About The Blog

Standing on the grand staircase leading into the quadrangle of a major American university, I asked the tour guide, “Where is the school of architecture?,” she pointed behind me to the far corner of the campus away from the quadrangle and said “Over there, but we never see them, they never leave the building.”
At any university, it is common knowledge that architecture students spend endless hours in their building. The lights are always on and semi-conscious figures dressed in black wander about, but does anyone know what goes on in there? This is your opportunity to find out. Join me for an architecture studio.
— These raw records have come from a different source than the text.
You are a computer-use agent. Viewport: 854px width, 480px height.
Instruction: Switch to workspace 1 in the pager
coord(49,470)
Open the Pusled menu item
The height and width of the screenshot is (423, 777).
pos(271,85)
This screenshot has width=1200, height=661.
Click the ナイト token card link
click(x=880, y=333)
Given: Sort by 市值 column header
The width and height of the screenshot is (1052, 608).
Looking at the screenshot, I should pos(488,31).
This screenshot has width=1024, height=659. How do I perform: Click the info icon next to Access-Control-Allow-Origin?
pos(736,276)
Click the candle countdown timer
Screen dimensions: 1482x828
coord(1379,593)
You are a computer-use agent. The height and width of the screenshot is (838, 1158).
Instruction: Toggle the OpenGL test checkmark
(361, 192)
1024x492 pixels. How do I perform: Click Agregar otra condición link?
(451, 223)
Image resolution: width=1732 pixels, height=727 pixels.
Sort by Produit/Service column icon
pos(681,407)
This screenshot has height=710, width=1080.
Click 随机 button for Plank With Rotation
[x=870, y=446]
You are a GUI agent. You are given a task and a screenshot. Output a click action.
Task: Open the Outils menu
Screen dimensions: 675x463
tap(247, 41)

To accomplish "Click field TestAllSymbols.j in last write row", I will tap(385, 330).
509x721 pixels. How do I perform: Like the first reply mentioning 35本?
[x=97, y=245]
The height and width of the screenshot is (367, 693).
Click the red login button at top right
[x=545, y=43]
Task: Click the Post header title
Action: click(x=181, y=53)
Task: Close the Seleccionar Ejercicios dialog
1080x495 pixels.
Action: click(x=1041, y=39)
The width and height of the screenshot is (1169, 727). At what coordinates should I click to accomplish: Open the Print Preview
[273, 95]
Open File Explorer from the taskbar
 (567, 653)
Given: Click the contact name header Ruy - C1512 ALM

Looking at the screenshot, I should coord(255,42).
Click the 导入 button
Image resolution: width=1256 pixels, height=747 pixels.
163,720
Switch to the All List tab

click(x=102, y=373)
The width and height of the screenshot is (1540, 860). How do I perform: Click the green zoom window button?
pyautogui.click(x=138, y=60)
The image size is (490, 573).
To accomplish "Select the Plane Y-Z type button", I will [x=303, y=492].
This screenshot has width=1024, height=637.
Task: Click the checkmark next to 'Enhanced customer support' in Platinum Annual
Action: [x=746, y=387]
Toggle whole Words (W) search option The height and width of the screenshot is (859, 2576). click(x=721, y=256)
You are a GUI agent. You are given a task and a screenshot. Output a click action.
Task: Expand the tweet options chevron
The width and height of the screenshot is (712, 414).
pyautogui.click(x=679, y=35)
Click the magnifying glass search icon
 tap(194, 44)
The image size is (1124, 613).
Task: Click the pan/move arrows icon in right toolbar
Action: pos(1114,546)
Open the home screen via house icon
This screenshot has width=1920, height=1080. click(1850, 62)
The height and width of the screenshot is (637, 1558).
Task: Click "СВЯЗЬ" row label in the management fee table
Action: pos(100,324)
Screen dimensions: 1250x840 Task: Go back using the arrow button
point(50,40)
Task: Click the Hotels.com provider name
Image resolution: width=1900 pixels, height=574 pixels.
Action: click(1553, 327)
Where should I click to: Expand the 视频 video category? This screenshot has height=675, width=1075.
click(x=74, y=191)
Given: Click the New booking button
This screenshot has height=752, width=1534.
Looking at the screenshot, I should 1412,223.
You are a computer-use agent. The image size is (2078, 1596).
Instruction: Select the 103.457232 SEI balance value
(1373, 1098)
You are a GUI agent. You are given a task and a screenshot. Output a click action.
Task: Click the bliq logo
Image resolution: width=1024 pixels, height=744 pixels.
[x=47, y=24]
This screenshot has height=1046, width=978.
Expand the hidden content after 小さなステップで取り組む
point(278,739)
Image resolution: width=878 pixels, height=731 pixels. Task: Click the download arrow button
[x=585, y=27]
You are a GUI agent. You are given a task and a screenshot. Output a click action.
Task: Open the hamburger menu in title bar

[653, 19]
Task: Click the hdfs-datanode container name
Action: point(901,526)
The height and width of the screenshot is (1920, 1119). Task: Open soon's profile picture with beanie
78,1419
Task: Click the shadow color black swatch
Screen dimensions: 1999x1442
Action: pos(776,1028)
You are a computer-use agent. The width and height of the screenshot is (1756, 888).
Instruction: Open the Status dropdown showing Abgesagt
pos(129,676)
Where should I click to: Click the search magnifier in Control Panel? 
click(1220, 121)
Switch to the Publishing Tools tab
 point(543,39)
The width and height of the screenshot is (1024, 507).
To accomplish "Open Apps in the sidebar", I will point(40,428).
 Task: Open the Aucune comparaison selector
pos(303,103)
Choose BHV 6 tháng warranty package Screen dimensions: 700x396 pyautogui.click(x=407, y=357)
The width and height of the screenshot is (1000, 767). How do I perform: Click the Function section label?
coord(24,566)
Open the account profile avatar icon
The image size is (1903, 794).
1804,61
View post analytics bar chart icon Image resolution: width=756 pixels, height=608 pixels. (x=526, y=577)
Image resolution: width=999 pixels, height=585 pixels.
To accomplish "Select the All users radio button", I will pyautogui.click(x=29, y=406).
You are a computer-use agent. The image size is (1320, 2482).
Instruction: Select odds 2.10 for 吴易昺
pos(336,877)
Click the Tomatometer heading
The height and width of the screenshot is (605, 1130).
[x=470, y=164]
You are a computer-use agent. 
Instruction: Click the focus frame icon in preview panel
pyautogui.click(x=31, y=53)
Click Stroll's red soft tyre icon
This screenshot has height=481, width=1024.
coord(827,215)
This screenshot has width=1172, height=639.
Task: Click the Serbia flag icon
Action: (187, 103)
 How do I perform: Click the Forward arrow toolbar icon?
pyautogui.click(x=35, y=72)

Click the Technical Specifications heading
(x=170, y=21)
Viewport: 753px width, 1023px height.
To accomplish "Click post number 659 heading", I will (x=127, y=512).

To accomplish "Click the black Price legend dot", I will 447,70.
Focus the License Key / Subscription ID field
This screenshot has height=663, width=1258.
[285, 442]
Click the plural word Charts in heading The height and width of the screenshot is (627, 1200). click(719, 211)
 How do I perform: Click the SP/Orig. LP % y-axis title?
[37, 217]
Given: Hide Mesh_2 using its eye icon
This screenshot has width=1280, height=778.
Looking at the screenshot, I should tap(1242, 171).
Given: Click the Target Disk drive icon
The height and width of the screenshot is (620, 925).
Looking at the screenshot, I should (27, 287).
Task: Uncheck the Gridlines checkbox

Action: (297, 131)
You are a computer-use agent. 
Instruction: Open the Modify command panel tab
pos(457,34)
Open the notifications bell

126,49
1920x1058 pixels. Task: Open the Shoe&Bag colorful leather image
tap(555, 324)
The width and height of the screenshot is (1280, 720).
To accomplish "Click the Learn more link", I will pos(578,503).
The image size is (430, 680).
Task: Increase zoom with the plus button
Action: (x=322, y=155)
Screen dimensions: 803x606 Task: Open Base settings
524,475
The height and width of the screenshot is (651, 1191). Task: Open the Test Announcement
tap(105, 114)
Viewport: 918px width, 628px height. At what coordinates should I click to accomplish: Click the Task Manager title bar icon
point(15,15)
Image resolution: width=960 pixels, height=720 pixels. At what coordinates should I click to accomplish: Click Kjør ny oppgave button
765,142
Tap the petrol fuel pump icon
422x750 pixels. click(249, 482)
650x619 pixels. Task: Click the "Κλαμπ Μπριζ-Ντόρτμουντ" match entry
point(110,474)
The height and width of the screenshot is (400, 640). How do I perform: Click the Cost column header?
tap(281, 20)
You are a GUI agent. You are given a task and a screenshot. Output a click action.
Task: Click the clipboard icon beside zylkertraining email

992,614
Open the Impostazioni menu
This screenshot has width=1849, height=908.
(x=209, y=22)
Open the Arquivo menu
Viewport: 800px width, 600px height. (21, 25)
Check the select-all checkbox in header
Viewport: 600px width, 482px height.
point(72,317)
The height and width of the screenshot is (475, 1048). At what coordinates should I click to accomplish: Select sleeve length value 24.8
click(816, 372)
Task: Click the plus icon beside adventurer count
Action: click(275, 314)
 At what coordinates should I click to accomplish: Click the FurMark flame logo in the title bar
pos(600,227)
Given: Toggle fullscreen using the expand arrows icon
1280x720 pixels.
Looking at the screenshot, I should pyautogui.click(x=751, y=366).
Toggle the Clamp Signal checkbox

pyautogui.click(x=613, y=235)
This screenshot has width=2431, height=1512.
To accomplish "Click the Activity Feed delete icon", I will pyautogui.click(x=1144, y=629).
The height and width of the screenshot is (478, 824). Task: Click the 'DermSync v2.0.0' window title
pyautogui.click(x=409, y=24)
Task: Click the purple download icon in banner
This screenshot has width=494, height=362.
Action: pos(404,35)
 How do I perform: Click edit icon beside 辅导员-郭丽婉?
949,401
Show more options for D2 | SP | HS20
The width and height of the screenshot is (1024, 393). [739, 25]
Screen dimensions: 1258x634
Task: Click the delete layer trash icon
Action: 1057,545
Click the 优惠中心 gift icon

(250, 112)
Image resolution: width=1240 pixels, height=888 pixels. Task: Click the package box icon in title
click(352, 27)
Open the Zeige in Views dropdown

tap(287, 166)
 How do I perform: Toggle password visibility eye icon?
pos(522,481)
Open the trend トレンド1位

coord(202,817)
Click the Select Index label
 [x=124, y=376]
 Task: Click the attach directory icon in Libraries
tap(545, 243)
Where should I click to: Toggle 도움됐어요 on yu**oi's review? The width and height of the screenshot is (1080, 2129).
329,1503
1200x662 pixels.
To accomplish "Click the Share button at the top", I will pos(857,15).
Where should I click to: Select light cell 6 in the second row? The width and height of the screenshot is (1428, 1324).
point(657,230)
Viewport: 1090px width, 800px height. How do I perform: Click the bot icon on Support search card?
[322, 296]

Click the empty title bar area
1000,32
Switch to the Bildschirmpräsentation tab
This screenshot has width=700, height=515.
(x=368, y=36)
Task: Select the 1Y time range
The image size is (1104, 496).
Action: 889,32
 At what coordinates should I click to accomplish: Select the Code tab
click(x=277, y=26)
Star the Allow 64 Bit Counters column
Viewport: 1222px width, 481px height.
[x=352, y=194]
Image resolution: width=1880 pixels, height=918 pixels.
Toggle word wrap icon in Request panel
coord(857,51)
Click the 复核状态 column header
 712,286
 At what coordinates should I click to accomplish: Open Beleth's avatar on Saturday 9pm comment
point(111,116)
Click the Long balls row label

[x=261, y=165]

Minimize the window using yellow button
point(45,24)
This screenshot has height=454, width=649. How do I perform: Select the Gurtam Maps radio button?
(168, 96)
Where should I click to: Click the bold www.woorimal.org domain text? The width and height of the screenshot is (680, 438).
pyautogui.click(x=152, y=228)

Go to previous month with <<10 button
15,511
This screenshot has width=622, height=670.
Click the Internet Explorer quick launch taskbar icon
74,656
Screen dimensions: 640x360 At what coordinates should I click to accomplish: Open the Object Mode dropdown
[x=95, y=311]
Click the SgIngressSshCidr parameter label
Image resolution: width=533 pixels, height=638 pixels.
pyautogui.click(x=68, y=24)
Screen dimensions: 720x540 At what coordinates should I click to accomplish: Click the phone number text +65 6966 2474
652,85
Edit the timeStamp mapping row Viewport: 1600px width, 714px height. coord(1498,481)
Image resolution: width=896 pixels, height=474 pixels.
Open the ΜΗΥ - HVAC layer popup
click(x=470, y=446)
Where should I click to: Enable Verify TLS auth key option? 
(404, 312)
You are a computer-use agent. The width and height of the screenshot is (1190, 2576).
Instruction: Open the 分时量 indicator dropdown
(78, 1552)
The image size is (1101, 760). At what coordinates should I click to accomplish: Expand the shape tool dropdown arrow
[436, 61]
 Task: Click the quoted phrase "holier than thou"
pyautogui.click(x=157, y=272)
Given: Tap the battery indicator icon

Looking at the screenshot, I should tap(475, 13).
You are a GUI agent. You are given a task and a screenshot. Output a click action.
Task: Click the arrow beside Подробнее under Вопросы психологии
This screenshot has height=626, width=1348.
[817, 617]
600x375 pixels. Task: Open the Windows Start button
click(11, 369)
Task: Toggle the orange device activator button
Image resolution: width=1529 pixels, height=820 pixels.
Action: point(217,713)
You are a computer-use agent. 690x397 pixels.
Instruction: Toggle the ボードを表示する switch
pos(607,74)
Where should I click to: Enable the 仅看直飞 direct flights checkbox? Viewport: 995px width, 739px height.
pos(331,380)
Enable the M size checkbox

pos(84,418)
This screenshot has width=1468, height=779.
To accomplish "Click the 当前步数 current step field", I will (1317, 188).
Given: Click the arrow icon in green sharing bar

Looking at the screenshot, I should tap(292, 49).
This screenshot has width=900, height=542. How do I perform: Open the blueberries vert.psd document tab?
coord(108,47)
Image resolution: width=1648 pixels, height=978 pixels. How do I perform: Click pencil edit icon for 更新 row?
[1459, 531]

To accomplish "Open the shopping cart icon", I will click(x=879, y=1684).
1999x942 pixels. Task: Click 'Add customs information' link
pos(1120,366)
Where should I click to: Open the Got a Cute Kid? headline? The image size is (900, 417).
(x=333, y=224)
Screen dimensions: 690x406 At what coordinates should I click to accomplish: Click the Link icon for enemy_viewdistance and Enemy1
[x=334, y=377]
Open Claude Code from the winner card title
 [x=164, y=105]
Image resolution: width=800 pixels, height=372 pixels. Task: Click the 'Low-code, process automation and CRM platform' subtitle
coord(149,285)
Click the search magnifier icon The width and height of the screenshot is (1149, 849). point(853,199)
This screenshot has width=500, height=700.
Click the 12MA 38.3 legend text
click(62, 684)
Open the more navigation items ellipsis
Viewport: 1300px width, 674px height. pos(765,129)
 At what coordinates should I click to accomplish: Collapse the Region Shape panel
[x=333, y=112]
The goal of the final studio is to explore new ways for designing and building architecture whether through a non-traditional design process, new materials, or new construction techniques. Each professor has an area of expertise and students choose which area interests them most. Buildings are then developed using the exploratory techniques. Of course none of the work will ever be built. This theoretical method is unique to architecture schools and difficult for many to understand. Medical students, after all, learn on cadavers and then patients, education majors learn by teaching, and mechanics learn by fixing machines. Logically, architecture students should build real buildings.
But architecture school at the University of Pennsylvania is not only about building construction, the program exposes students to many different types of design including but not limited to architecture. This semester the architecture department at Penn is offering courses in furniture and industrial design, digital fabrication, computer programming, robotics, set design, urban planning, development and something called non-linear design--a particular interest of mine.
Over the next fourteen weeks, you will learn about the inside workings of an architecture design studio. And on the last day in May after seven years and two schools of architecture education, I will graduate, and I will finally have to leave the building.